[start Supplied records]

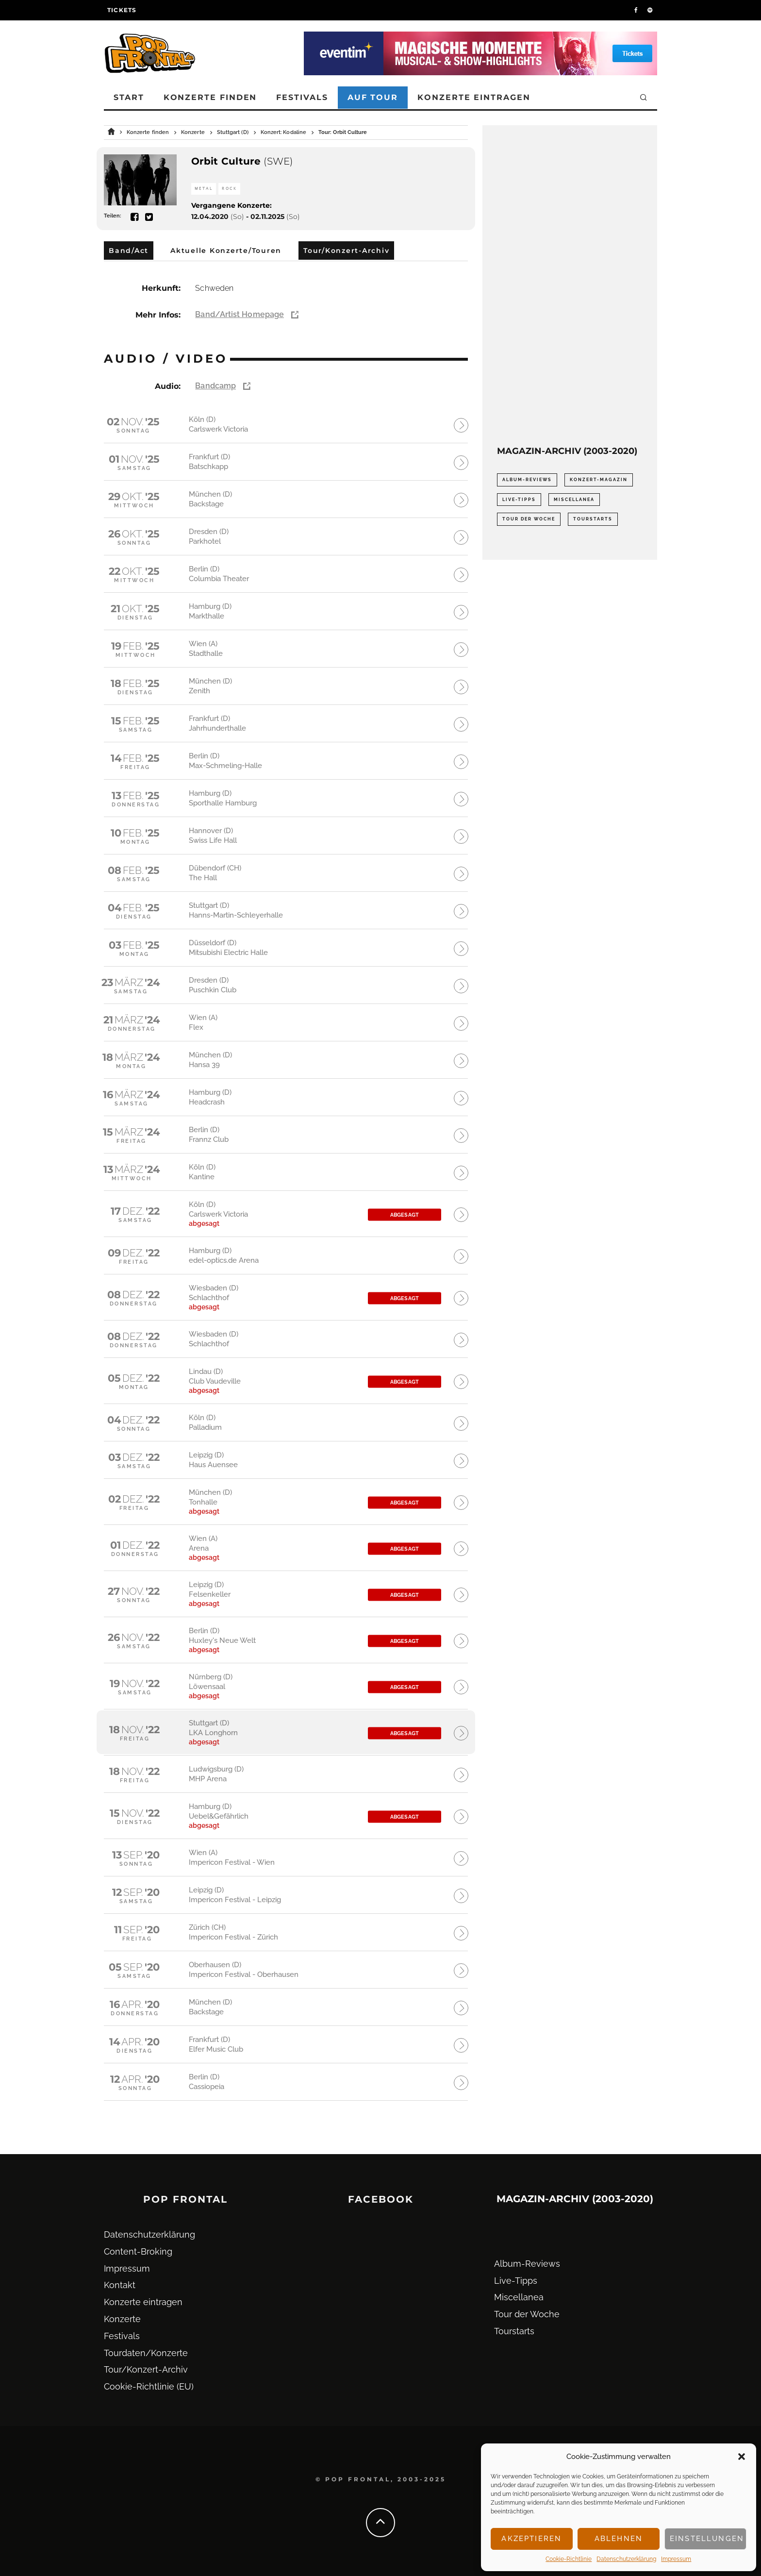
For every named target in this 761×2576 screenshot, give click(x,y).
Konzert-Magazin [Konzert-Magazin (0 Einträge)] (599, 479)
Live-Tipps (515, 2280)
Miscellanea (519, 2297)
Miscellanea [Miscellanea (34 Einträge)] (574, 499)
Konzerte (122, 2319)
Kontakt (119, 2285)
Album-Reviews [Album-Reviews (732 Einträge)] (527, 479)
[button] (741, 2456)
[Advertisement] (570, 285)
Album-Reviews (527, 2263)
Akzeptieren (531, 2538)
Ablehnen (619, 2538)
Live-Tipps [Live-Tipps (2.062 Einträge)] (519, 499)
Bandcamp (215, 385)
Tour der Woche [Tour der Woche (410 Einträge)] (528, 519)
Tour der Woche (527, 2314)
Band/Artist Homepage (239, 314)
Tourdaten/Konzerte (146, 2353)
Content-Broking (138, 2251)
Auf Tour (372, 97)
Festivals (302, 97)
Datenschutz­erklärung (626, 2559)
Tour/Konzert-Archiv (146, 2369)
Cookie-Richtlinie (569, 2559)
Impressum (676, 2559)
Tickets (121, 10)
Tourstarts (514, 2331)
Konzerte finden (210, 97)
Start (129, 97)
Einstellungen (707, 2538)
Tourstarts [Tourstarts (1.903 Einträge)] (592, 519)
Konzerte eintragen (473, 97)
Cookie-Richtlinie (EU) (149, 2386)
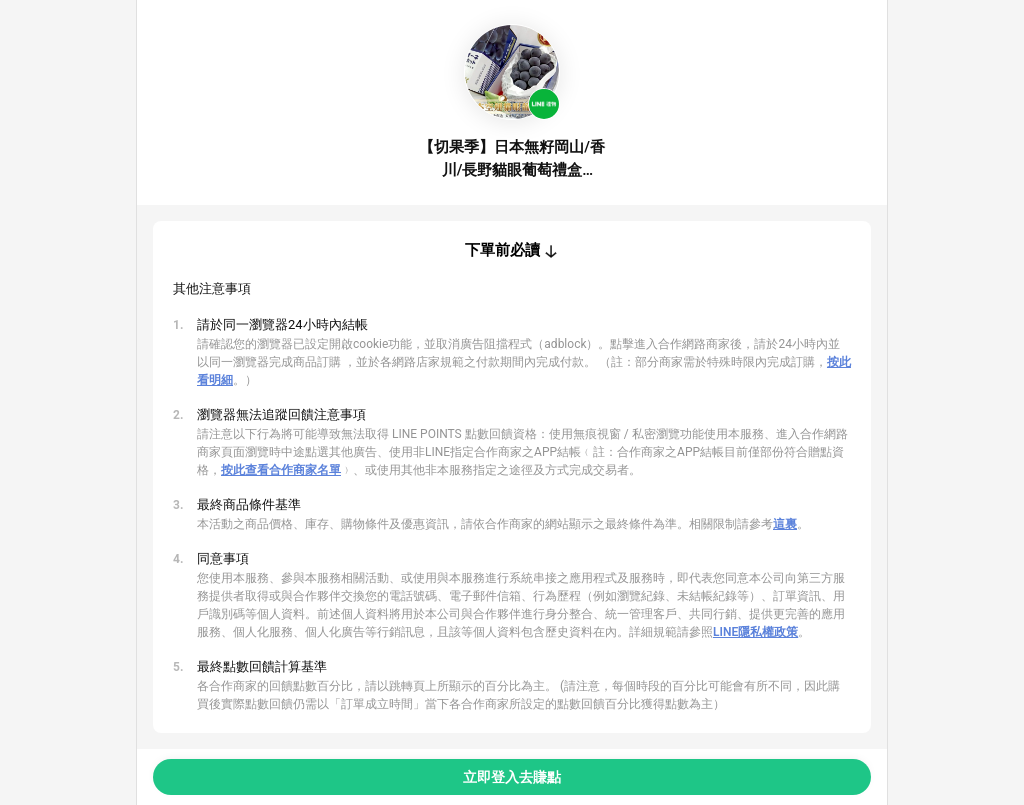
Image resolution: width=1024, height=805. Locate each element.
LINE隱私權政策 (755, 632)
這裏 (785, 524)
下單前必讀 (502, 250)
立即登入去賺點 (512, 777)
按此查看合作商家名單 (281, 470)
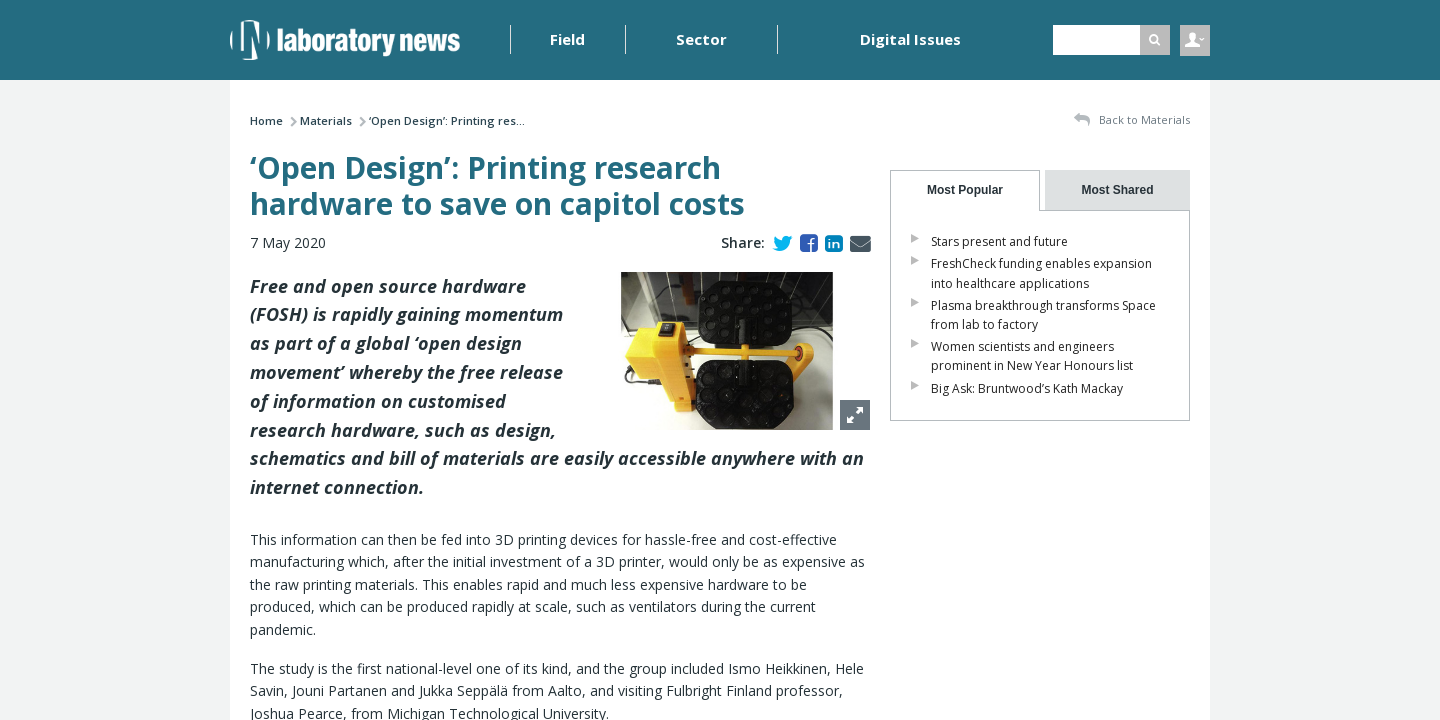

[end Supplied records]

**Work instructions**
Reproduce all of the material above word for word, leaving out the picture lines.

**Task solution**
For every named target in this 761×2576 screenshot, give click(x,y).
Konzert-Magazin [Konzert-Magazin (0 Einträge)] (599, 479)
Live-Tipps (515, 2280)
Miscellanea (519, 2297)
Miscellanea [Miscellanea (34 Einträge)] (574, 499)
Konzerte (122, 2319)
Kontakt (119, 2285)
Album-Reviews [Album-Reviews (732 Einträge)] (527, 479)
[button] (741, 2456)
[Advertisement] (570, 285)
Album-Reviews (527, 2263)
Akzeptieren (531, 2538)
Ablehnen (619, 2538)
Live-Tipps [Live-Tipps (2.062 Einträge)] (519, 499)
Bandcamp (215, 385)
Tour der Woche [Tour der Woche (410 Einträge)] (528, 519)
Tour der Woche (527, 2314)
Band/Artist Homepage (239, 314)
Tourdaten/Konzerte (146, 2353)
Content-Broking (138, 2251)
Auf Tour (372, 97)
Festivals (302, 97)
Datenschutz­erklärung (626, 2559)
Tour/Konzert-Archiv (146, 2369)
Cookie-Richtlinie (569, 2559)
Impressum (676, 2559)
Tickets (121, 10)
Tourstarts (514, 2331)
Konzerte finden (210, 97)
Start (129, 97)
Einstellungen (707, 2538)
Tourstarts [Tourstarts (1.903 Einträge)] (592, 519)
Konzerte eintragen (473, 97)
Cookie-Richtlinie (EU) (149, 2386)
Image resolution: width=1024, height=805. Locate each element.
LINE隱私權政策 (755, 632)
這裏 (785, 524)
下單前必讀 (502, 250)
立即登入去賺點 (512, 777)
按此查看合作商家名單 (281, 470)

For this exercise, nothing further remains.